Os mestres da política ensinaram que não se exerce o ofício com o fígado, mas com inteligência e estratégia. Tudo o que faltou ao PSDB nesse contexto de escolha do vice de José Serra. A começar pela tentativa de os tucanos armarem um casamento de conveniência, no qual a noiva não aparece em público, não priva da intimidade do parceiro, mas entra com o patrimônio - no caso, eleitoral.

Análise: João Bosco Rabello, O Estado de S.Paulo

01 de julho de 2010 | 00h00

A definição que poderia ter saído antes, de forma discutida e estratégica, surge tardiamente, com a marca do improviso e com um só efeito palpável, pelo menos por ora, que é o de sacramentar a aliança com o DEM.

Não saiu antes por duas razões: a divisão interna do DEM, que jamais propusera um candidato a vice, e a rejeição do PSDB ao parceiro. Desde a saída de cena do ex-senador Jorge Bornhausen, em favor de uma estratégia de rejuvenescimento do partido, o DEM não encontrou mais unidade.

Ungido presidente da legenda, o deputado Rodrigo Maia (RJ), filho do ex-prefeito do Rio, César Maia, é porta-voz de apenas uma ala do partido e não obteve consenso em torno de um nome para levar ao PSDB. Além disso, desenvolveu uma aversão - que é recíproca - com José Serra, inviabilizando uma interlocução do partido com o candidato. Por sua vez, José Serra - para quem o vocábulo "direita" é o mais feio do dicionário político - agiu como quem encontrou numa relação indireta com o DEM, exercida através de interlocutores comuns, uma zona de conforto com a qual se satisfez.

Foi nesse contexto que um grupo do PSDB emplacou uma chapa puro-sangue que contraria a lógica das alianças, que é a de somar forças. Assim, impôs ao DEM, no vácuo de poder que se instalou na campanha, um nome anunciado no Twitter pelo presidente do PTB, Roberto Jefferson. A despeito do envolvimento de Jefferson no mensalão do PT, o PSDB abrigou o petebista na aliança sem o constrangimento que demonstrou ter com o DEM.

A crise aberta com a indicação do senador Álvaro Dias (PR) despertou no PSDB o instinto de sobrevivência que superou a notória submissão do partido, e de seu candidato, ao patrulhamento ideológico que o PT - que desfila escancaradamente com Sarney, Renan, Collor e outros - cobra aos demais, mas não aplica a si próprio. Jovem, Índio da Costa não teve tempo de construir uma biografia política. Tem no seu currículo o mérito recente da relatoria vitoriosa do projeto da Ficha Limpa, que já diz algo positivo sobre ele. Mas é duvidosa a afirmação de que possa agregar votos a Serra fora do Rio, sua base eleitoral.

Muita coisa tem de ser arrumada ainda na estratégia do PSDB, mas o fim da novela do vice deixou claro que o candidato precisa assumir o comando da sua campanha e o passado positivo de seu partido, que construiu a estabilidade da economia.
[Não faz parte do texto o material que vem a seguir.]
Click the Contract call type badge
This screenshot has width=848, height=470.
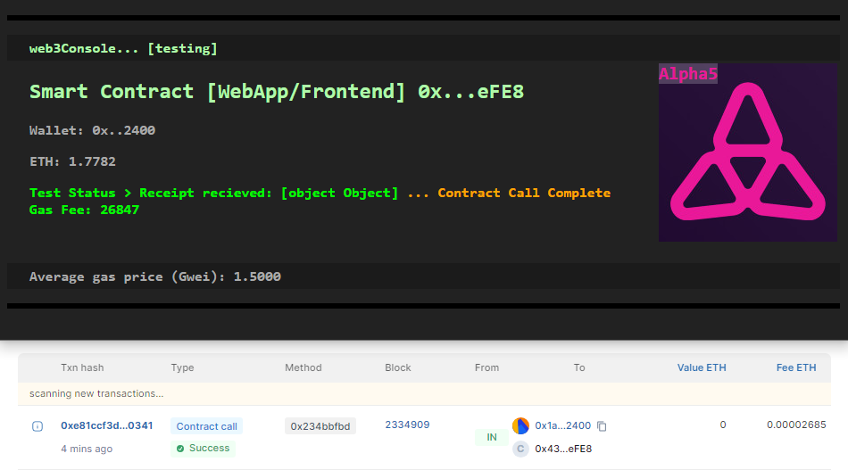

Já há quem esteja convencido de que Lula disse o que não queria ao anunciar uma disputa comparativa de seu governo com o do PSDB.

Ao aceitar a provocação, os tucanos excluíram de sua campanha o que têm de melhor - a paternidade dos fundamentos econômicos, mantidos pelo governo do PT, e, por extensão, o ex-presidente Fernando Henrique Cardoso, de cujo poder debatedor Lula está poupado. Renegar feitos, ou admiti-los constrangidamente, é uma escolha equivocada que pode fazer de Serra "o melhor presidente que o Brasil jamais teve", como brincou a revista britânica The Economist.